As another reviewer has written on Amazon, although it has a tag line of "A professional guide to profitable betting", it's more a collection of observations and study findings than a blueprint for developing your own betting strategies aimed at coming out in front. The opening paragraph of the introduction caused me to let out a groan; "If ever there was a golden age of betting this is it . . . and at last the betting man or woman has a real chance of earning money . . . "
The 240 pages found between the covers comprise around 50 chapters (although the last 22 pages are dedicated to appendices and a lengthy bibliography of studies referred to), the majority of which look back on historic market data - prices offered, how they moved and why, and who won what - and past studies of market behaviour across a wide range of sports betting events. Some end with conclusions that are mildly helpful (ie in horseracing longer odds prospects tend to be overpriced to a greater degree than their shorter odds and favourite counterparts), although far too many don't and finish without anything constructive as a summary and pointer to consider for your own betting - and you're left thinking "and . . .?". A good example is chapter 30, Cricket Betting - it ends with this profound piece of wisdom; ". . . whoever wins at the cricket, there should be only one winner in the battle between sophisticated bettor and bookmaker. And that winner should be you.". No shit Sherlock?

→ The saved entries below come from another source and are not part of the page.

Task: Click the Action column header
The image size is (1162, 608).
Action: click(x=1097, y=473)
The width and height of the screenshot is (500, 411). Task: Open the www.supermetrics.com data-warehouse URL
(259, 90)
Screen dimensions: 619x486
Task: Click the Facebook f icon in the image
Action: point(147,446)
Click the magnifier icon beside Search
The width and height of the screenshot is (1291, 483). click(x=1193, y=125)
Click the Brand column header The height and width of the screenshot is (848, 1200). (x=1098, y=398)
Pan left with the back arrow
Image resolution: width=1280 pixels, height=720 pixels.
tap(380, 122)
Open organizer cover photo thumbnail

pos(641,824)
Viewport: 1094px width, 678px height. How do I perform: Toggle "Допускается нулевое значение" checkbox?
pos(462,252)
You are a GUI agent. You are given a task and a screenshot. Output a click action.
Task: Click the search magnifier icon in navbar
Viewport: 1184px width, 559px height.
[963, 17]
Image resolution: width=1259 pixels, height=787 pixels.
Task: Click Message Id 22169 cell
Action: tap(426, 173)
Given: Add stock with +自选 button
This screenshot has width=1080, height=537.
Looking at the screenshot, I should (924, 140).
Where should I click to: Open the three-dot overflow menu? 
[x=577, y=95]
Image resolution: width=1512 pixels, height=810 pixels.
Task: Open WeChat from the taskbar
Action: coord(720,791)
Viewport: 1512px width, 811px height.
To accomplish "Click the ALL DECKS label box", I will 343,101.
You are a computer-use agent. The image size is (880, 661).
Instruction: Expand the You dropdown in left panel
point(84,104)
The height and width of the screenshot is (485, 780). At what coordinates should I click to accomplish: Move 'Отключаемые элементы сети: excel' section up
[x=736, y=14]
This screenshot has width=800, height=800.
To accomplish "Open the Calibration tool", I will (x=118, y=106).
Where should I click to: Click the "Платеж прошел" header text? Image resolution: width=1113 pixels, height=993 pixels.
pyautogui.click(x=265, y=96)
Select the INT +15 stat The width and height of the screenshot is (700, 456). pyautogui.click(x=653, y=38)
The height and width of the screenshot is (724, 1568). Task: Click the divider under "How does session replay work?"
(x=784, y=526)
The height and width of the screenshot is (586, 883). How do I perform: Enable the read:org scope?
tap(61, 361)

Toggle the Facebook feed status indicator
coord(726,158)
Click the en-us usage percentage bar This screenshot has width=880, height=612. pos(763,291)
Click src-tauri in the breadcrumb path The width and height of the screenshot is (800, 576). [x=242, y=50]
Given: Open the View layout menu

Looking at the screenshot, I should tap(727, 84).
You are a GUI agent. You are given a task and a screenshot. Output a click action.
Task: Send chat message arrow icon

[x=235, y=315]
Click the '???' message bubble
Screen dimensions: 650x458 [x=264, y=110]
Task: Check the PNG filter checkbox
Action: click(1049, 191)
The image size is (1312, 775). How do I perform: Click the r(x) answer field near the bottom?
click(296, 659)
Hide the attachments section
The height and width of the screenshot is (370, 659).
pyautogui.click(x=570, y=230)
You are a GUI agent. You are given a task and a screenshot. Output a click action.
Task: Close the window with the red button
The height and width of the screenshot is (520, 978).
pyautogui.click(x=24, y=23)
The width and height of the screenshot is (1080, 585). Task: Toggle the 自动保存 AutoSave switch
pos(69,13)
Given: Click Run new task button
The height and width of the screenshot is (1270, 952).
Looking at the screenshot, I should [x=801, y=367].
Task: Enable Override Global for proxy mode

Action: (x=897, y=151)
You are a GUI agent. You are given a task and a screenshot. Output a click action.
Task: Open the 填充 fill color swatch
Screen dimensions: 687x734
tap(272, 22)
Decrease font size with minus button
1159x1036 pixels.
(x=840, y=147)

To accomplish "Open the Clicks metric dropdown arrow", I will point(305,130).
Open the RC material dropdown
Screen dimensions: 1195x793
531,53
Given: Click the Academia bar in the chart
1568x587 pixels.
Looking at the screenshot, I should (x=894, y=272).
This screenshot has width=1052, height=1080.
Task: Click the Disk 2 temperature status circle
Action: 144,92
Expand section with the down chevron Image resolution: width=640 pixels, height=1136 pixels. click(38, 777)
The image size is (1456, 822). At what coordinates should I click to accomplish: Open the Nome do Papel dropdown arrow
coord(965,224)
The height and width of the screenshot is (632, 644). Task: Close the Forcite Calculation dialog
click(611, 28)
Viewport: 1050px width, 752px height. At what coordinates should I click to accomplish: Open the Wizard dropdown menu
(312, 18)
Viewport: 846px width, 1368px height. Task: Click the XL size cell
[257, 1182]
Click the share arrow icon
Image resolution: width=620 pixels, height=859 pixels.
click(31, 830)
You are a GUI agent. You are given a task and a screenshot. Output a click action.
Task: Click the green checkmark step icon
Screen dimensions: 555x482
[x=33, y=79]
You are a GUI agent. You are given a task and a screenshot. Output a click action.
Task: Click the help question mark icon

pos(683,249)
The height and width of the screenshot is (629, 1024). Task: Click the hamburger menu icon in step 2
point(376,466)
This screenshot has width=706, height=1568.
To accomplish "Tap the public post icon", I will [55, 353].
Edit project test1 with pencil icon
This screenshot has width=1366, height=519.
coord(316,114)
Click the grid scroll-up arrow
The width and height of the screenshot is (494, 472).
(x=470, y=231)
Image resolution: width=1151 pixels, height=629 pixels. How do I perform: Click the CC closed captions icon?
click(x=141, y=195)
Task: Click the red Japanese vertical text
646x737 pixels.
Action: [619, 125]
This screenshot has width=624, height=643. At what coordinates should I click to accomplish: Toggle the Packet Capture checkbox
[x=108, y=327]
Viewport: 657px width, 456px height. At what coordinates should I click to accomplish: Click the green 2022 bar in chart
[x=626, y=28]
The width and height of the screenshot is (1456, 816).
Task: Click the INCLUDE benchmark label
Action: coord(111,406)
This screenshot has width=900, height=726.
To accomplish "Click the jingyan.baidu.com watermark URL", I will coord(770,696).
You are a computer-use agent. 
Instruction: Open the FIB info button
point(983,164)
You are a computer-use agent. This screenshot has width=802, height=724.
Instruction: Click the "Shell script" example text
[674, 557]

There's not really much more to say. This is a title that, for me, promised a lot and delivered very little, and I certainly wouldn't recommend anyone goes out and parts company with any money for it. The person who sent it to me made it clear they didn't want it back, and I won't be hanging on to it as a reference work for use in the future either. I can understand why it never went to a reprint. Sorry Prof - this one only qualifies for a borderline third in my book.